··· DATA EXTRACTS

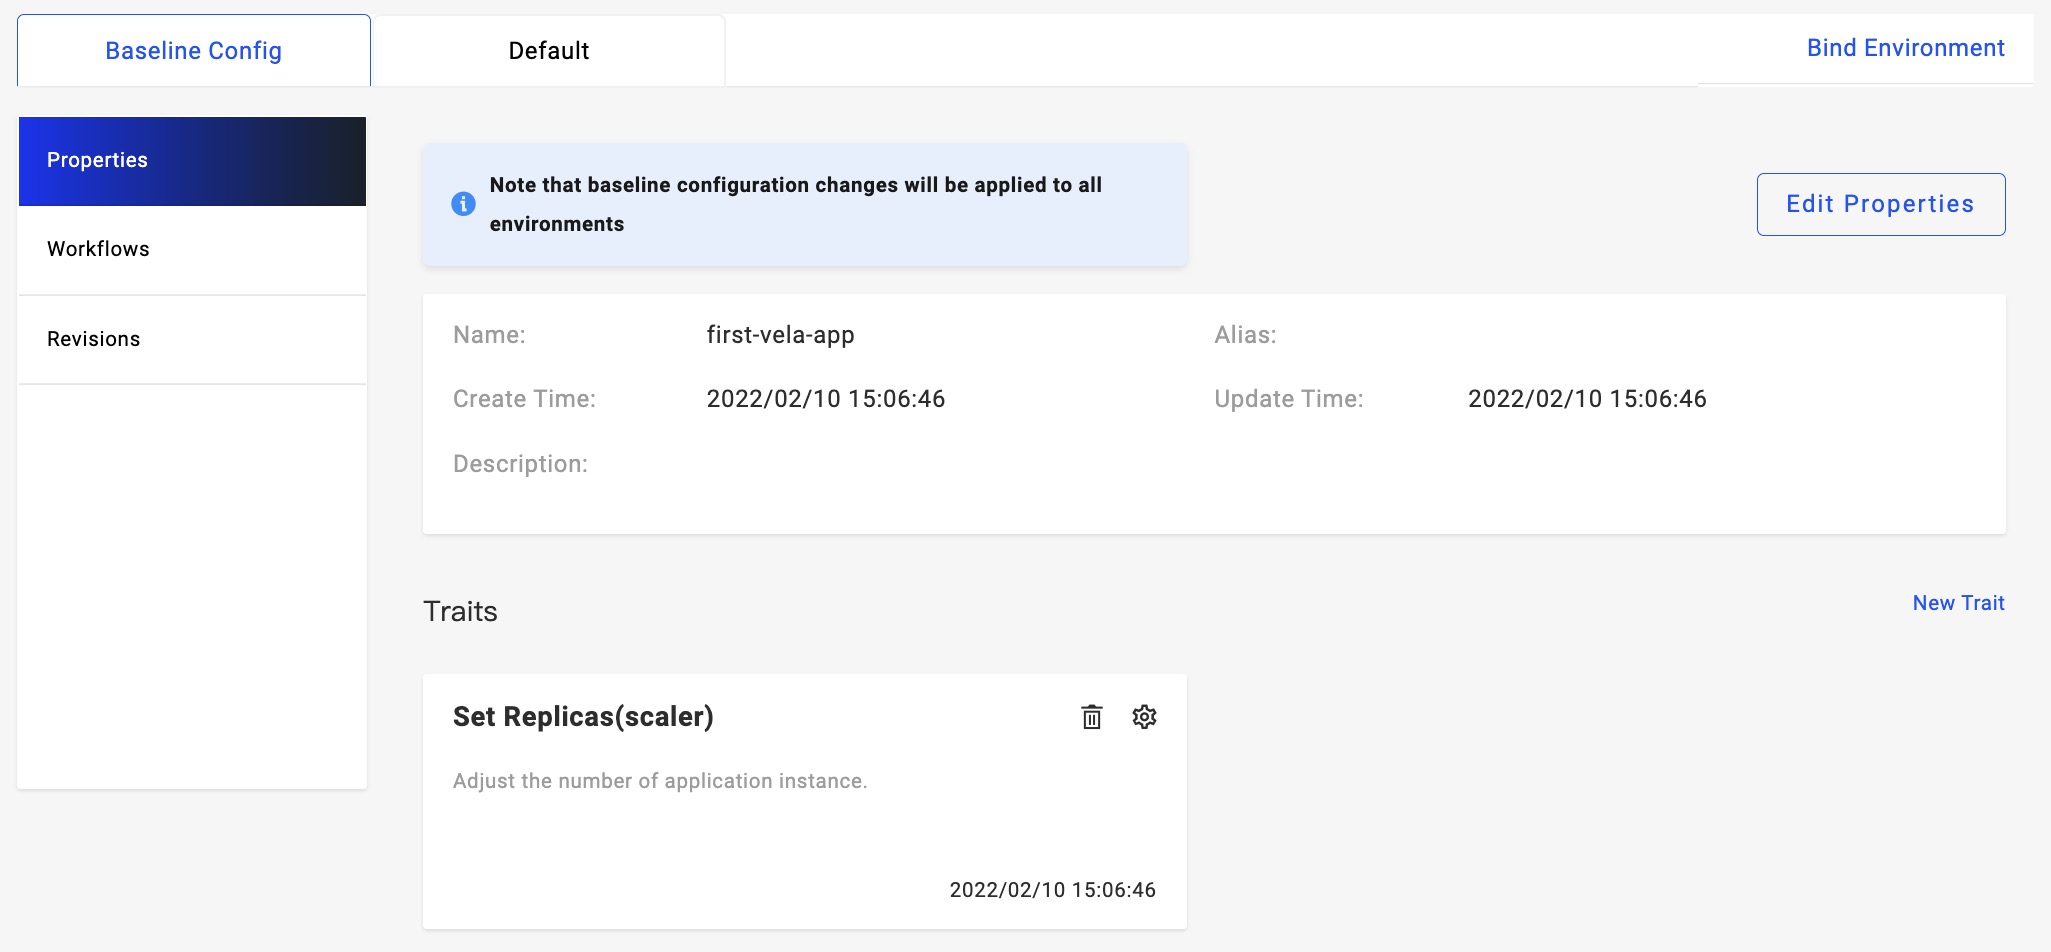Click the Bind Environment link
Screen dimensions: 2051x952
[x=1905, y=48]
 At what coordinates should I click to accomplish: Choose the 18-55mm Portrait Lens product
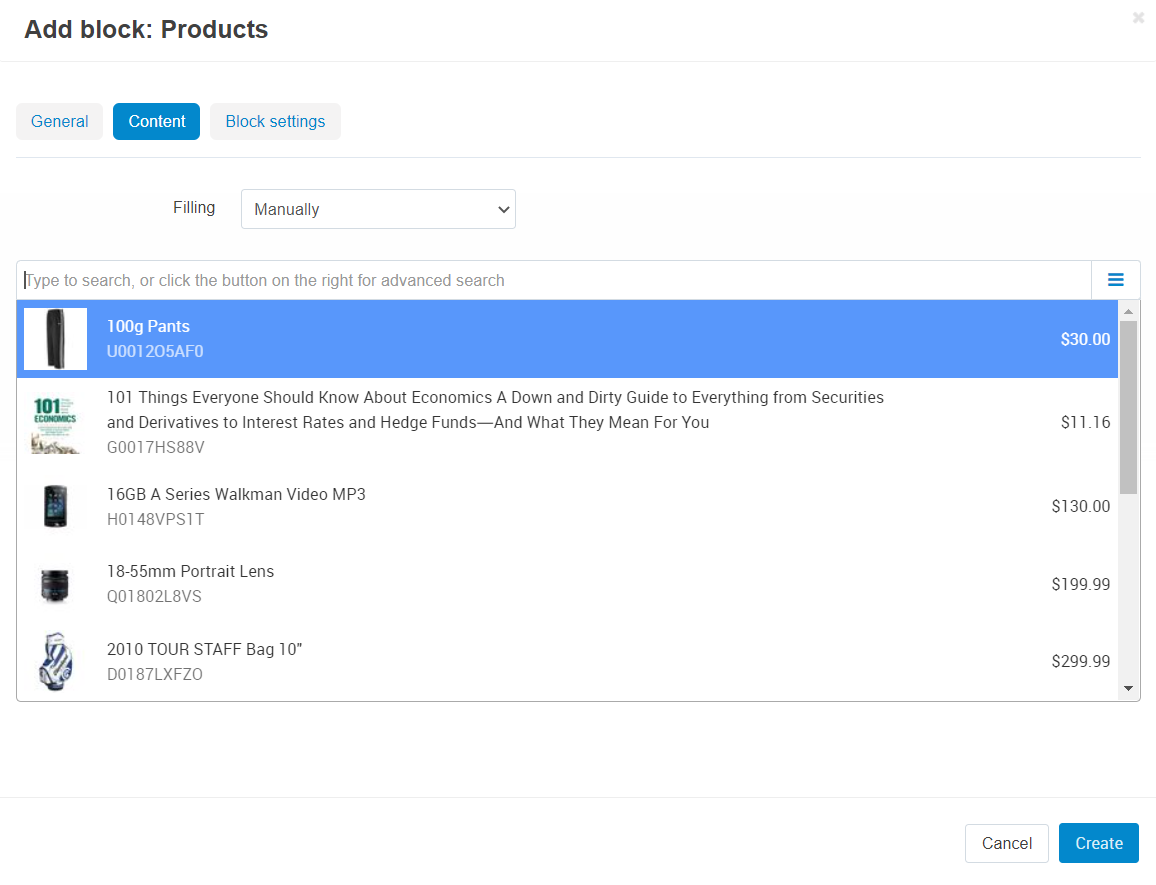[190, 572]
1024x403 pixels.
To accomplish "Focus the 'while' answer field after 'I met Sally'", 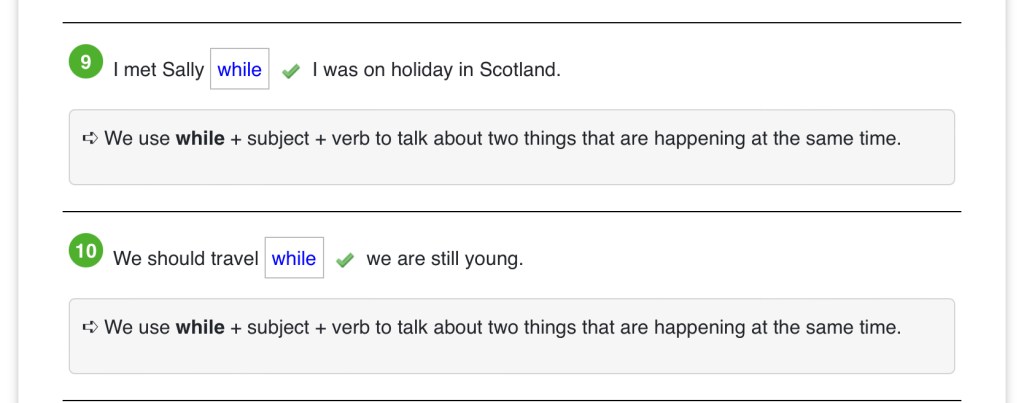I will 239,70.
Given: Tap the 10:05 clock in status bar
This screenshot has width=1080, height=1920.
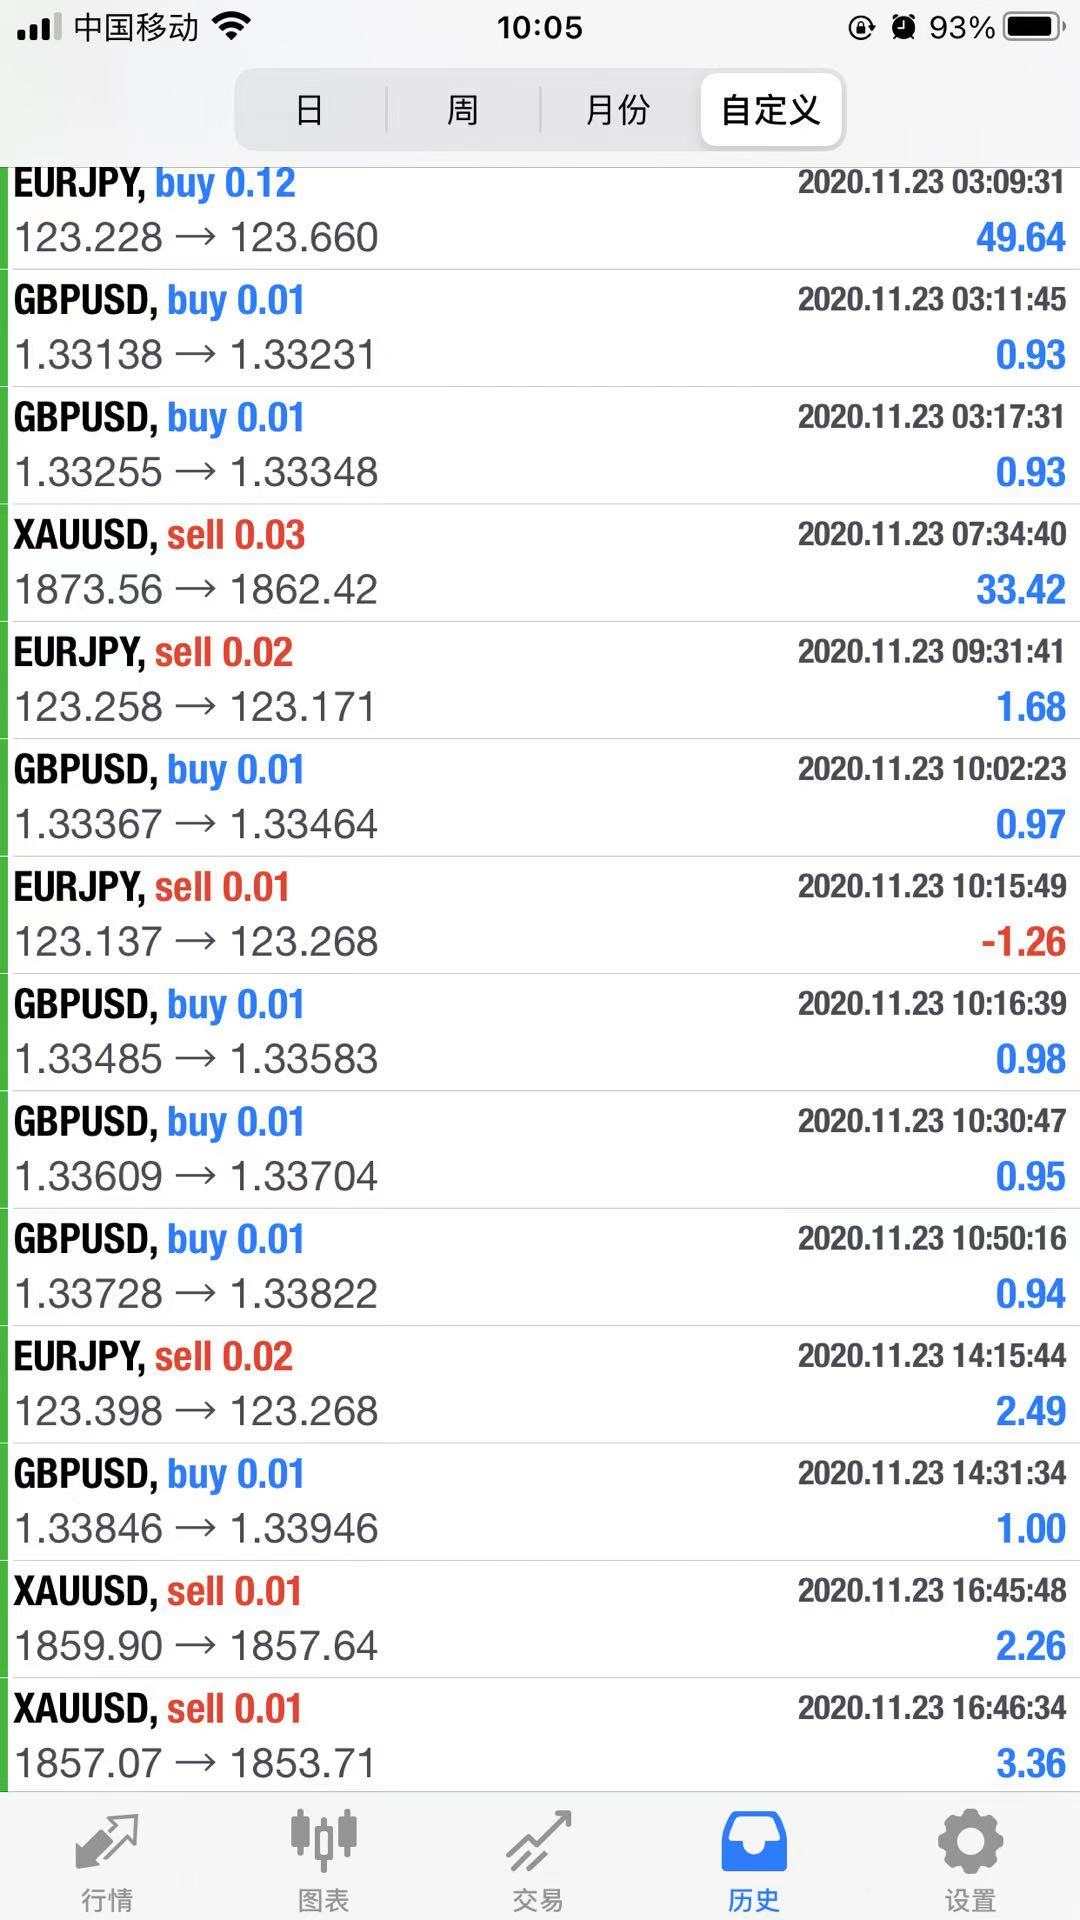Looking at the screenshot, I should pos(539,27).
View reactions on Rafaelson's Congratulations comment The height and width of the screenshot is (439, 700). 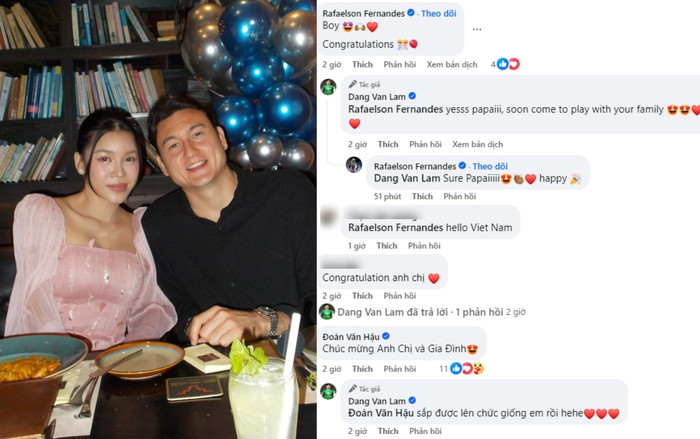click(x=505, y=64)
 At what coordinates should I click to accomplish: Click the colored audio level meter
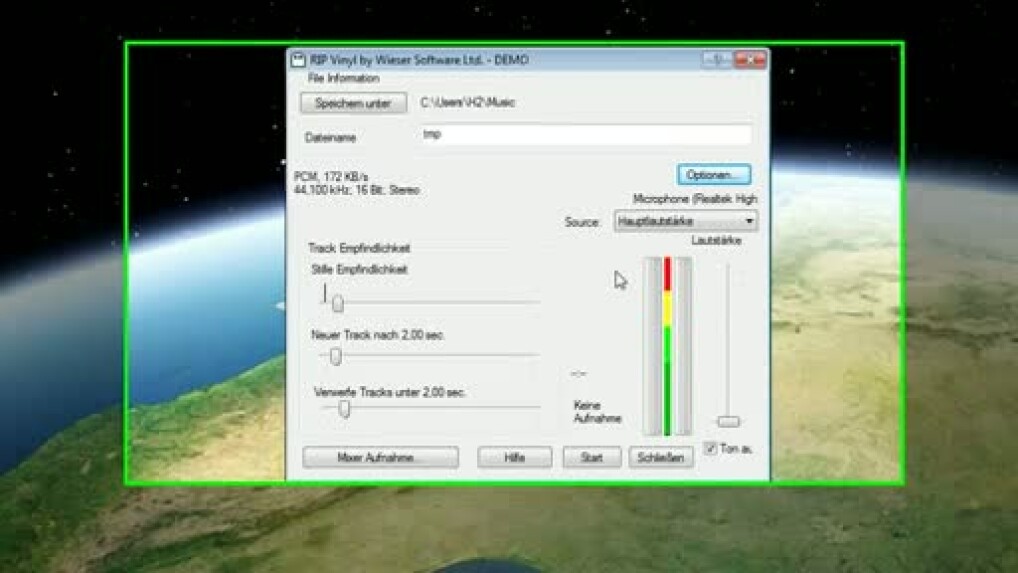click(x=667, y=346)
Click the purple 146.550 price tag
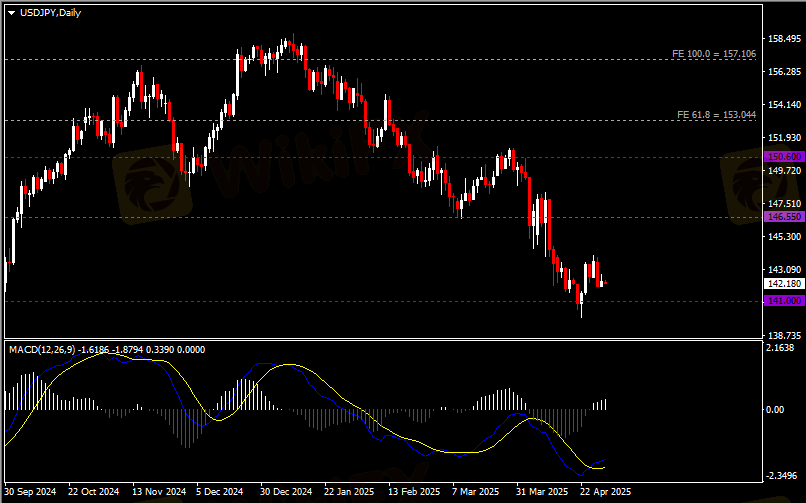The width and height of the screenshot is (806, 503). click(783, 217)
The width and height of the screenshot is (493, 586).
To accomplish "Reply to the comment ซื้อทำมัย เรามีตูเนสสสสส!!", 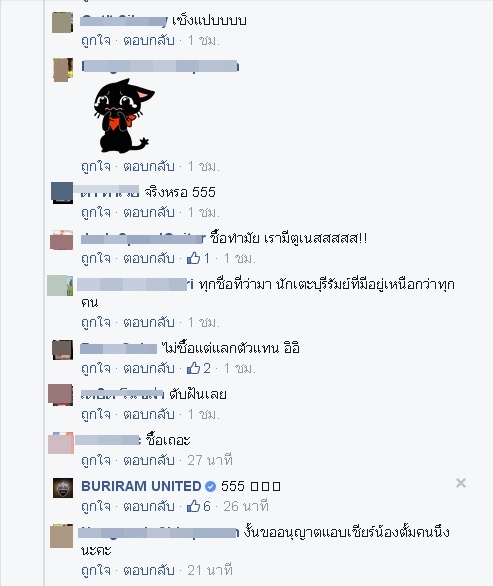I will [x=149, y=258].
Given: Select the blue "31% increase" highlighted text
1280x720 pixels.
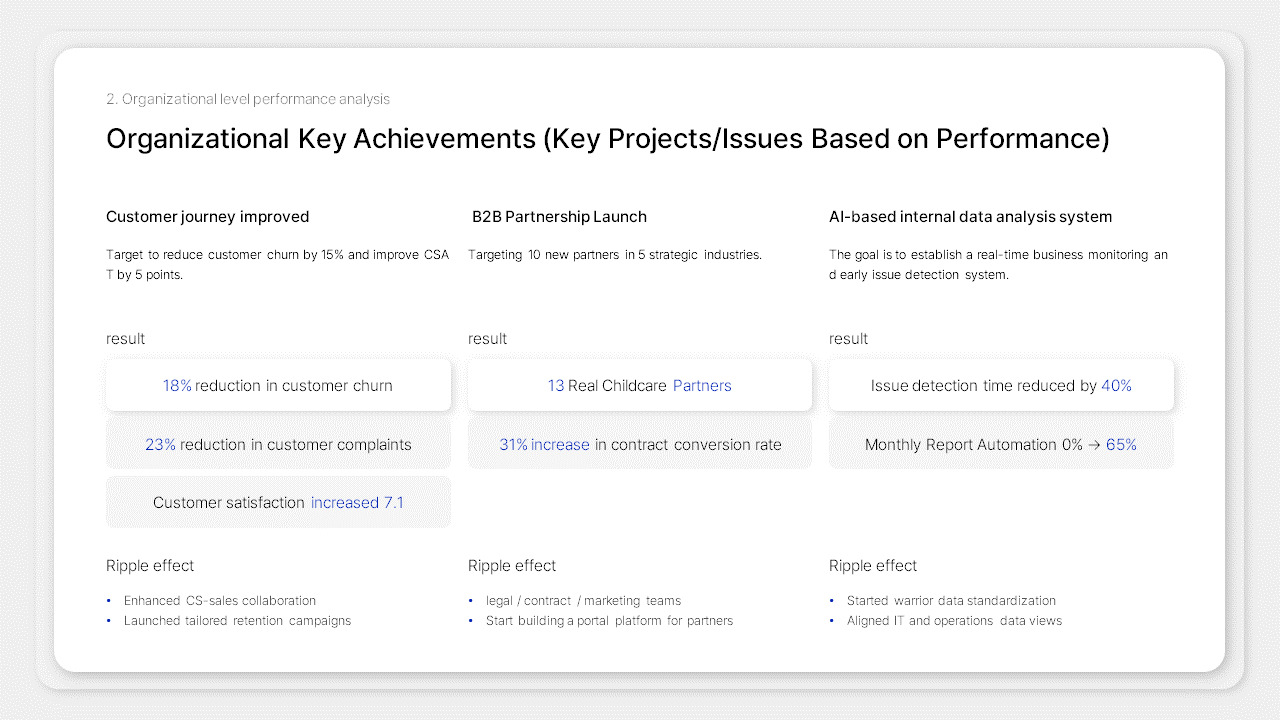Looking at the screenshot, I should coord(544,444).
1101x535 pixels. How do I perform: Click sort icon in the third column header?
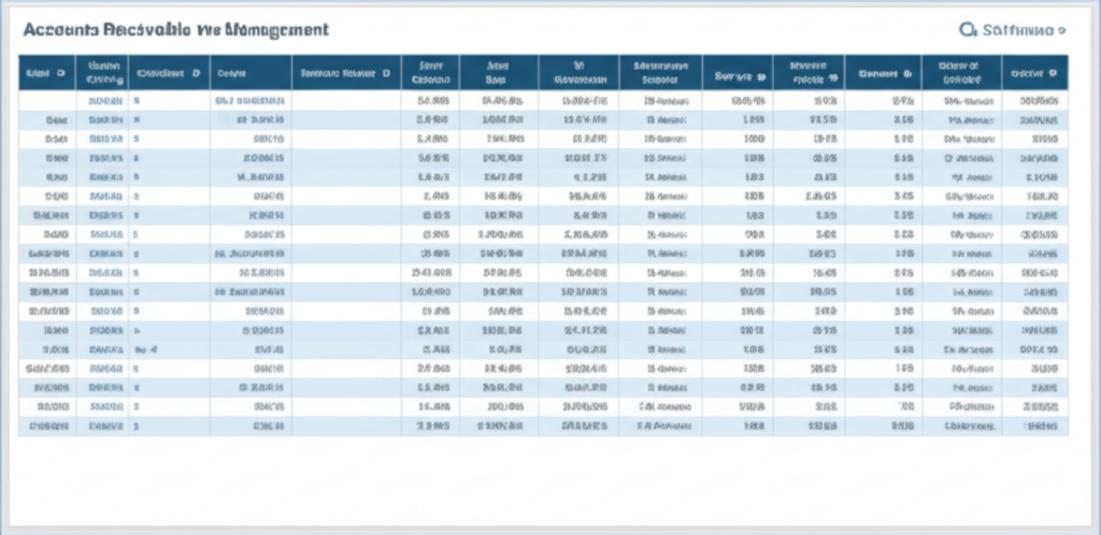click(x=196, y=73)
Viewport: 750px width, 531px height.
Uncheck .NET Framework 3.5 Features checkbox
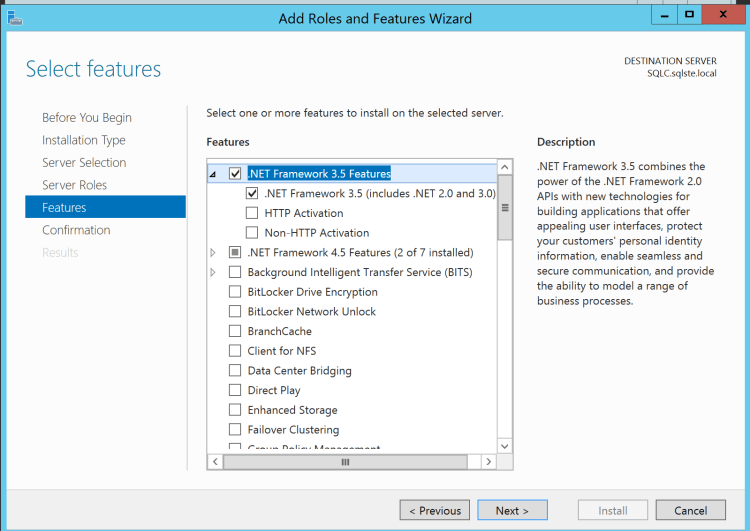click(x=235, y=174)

······

[ASSIGNMENT]: Pull from the data each line where the string "Given" turns up.

[TASK OUTPUT]:
Given: Tap the 10:05 clock in status bar
Given: Select the blue "31% increase" highlighted text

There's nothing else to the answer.